# Phenom II x4 955 - sounding like race engine :-(



## karthik316_1999 (Sep 3, 2011)

Had this recent build of the Phenom II x4 955be + asus mobo after much thought process. But this CPU would not let me listen to songs/watch movies/even be in peace !!
Even at stock speed with no OC, its as if F1 circuit races are being conducted inside my cabinet !

Sample noise video : (Not mine but mine its worse than this)

AMD Phenom II X4 955 - Heatsink noise.mp4 - YouTube

Any suggestions ? or do I got to learn to live with this &%**?


----------



## topgear (Sep 3, 2011)

Than fan is running at a high speed (or at full speed ) for some reason - it would be better if you can install a temp monitor app like HWmonitor and post the screenshot here.


----------



## karthik316_1999 (Sep 3, 2011)

Here you go..

*img580.imageshack.us/img580/962/hwmonitor.jpg


----------



## Piyush (Sep 3, 2011)

same problem was with m friend

he first created a custom profile for fan speed, but as the temps rose, the speed too(and hence the noise)
so this was not helping 

then he went for a basic heat sink
IIRC, it was Cooler Master's 1.1k model


----------



## sukesh1090 (Sep 3, 2011)

buddy take a look at this video.i will also try to do this with my stock.
Stock AMD 955-cooler with exchanged fan.MPG - YouTube


----------



## d6bmg (Sep 3, 2011)

Reason: looks like CPU fan is running at super high speed.
Solution: buy a basic heat sink.


----------



## coderunknown (Sep 3, 2011)

instead get CM TX3. OP can later overclock his processor using the same cooler.


----------



## karthik316_1999 (Sep 4, 2011)

How much would the TX3 cost ?
Also, how about just getting a bigger fan as shown in the youtube video ?


----------



## coderunknown (Sep 4, 2011)

~1.3k.


----------



## d6bmg (Sep 4, 2011)

karthik316_1999 said:


> Also, how about just getting a bigger fan as shown in the youtube video ?



Do you really think that it is worthy?


----------



## topgear (Sep 4, 2011)

before getting a CPU cooler OP can try lowering his fan speed 

@ OP -lower the cpu voltage ( cpu vcore ) to 1.25/1.28 from bios setting and check the cpu for stability and see if fan speed drops.

Also in bios there's some sort of settings for fan speed - set it to automatic.


----------



## karthik316_1999 (Sep 4, 2011)

d6bmg said:


> Do you really think that it is worthy?



Just thot of it as a cheaper solution..  is it that bad ?
Is the TX3 suited for OC'ing as well ?



topgear said:


> before getting a CPU cooler OP can try lowering his fan speed
> 
> @ OP -lower the cpu voltage ( cpu vcore ) to 1.25/1.28 from bios setting and check the cpu for stability and see if fan speed drops.
> 
> Also in bios there's some sort of settings for fan speed - set it to automatic.

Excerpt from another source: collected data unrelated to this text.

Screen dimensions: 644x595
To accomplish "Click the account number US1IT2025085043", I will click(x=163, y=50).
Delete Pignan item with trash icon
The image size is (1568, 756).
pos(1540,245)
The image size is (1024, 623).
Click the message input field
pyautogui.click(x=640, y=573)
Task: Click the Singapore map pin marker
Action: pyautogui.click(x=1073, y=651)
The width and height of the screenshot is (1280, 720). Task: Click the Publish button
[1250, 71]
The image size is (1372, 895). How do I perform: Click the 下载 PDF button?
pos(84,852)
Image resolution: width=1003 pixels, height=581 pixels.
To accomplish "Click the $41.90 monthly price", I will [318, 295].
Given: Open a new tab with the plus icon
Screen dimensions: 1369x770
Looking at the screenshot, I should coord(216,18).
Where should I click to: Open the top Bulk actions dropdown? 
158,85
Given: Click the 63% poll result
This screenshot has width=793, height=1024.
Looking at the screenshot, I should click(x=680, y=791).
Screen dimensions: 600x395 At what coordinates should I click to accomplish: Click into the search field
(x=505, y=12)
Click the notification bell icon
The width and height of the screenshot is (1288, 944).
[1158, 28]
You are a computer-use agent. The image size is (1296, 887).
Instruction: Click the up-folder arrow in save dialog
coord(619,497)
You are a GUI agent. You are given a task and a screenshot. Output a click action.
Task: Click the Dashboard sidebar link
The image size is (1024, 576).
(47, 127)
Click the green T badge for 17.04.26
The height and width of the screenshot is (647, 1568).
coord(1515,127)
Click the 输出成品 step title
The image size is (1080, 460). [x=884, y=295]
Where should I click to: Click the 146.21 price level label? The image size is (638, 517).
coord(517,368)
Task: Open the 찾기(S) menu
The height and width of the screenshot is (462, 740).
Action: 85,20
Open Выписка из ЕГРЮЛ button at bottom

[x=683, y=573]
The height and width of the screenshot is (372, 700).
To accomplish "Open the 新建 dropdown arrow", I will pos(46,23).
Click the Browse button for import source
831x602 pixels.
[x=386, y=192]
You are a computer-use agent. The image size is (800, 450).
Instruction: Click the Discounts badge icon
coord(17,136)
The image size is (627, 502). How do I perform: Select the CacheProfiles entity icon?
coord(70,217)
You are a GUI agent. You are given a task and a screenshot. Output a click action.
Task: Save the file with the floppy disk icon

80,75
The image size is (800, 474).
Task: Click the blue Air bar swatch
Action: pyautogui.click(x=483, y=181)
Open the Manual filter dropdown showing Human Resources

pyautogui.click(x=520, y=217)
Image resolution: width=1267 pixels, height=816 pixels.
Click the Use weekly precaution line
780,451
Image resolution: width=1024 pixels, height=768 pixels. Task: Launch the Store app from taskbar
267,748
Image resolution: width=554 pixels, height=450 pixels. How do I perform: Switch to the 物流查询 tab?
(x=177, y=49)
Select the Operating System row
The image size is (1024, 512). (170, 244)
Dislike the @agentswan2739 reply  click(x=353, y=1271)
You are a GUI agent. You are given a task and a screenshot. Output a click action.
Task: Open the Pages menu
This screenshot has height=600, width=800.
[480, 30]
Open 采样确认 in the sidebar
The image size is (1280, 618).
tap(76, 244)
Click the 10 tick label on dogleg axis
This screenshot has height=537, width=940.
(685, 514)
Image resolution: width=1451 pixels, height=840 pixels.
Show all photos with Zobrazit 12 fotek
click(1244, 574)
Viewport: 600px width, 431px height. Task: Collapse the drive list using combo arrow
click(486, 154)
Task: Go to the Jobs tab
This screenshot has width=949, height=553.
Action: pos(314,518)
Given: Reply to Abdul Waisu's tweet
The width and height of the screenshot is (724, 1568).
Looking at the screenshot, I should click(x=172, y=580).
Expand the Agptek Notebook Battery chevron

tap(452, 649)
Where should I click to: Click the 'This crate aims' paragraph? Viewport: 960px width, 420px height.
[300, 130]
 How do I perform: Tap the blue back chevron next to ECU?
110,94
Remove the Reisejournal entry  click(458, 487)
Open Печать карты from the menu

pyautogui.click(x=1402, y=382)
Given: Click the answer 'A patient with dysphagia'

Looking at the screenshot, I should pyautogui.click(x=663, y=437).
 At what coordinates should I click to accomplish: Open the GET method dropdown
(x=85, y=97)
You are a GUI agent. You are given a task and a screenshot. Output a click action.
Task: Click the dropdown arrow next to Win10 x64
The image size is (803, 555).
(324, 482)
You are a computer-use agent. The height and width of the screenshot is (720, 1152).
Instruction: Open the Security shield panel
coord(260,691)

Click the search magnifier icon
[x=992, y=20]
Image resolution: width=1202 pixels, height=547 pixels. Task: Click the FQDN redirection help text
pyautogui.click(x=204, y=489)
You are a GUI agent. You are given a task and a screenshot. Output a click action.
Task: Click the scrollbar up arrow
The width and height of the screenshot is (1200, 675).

Per the screesnhot above, the voltage is already at 1.2 V, isn't it ? n yes, the fan is set to automatic and i also have the Asus EPU installed that varies the speed per the mode.. performance / power saving..


----------



## topgear (Sep 4, 2011)

^^ Uninstall asus EPU and 1.2v at idle is still high IMO.

If you want to cool down your cpu more and Oc as well get CM Hyper 212+


----------



## sukesh1090 (Sep 4, 2011)

@op,
reduce your vcore voltage in bios to 1.225V.right now I am using at that voltage without any stability issues and change the power saving mode in catalyst controller to balanced then the processor will run @ 800MHz at 0.825V very silently and cool in idle.my idle temp is 35C with these settings.but when the processor loads the fan makes whole lot of nice.only solution for this is getting hyper 212+.


----------



## karthik316_1999 (Sep 4, 2011)

I thought I was going to get the tx3 @ 1.1k.. how much does this hyper 212+ cost ? I'm not willing to spend much.


----------



## sukesh1090 (Sep 4, 2011)

^^get 212+ for 1.9k.later you can use it with your new computer.


----------



## karthik316_1999 (Sep 5, 2011)

This is my new computer !


----------



## topgear (Sep 5, 2011)

karthik316_1999 said:


> I thought I was going to get the tx3 @ 1.1k.. how much does this hyper 212+ cost ? I'm not willing to spend much.



but Hyper 212+ worth the extra price you pay for it and when coupled with a extra fan it performs even better and more cooler


----------



## d6bmg (Sep 5, 2011)

+1 for suggested Cooler Master Hyper 212 + @1.9K


----------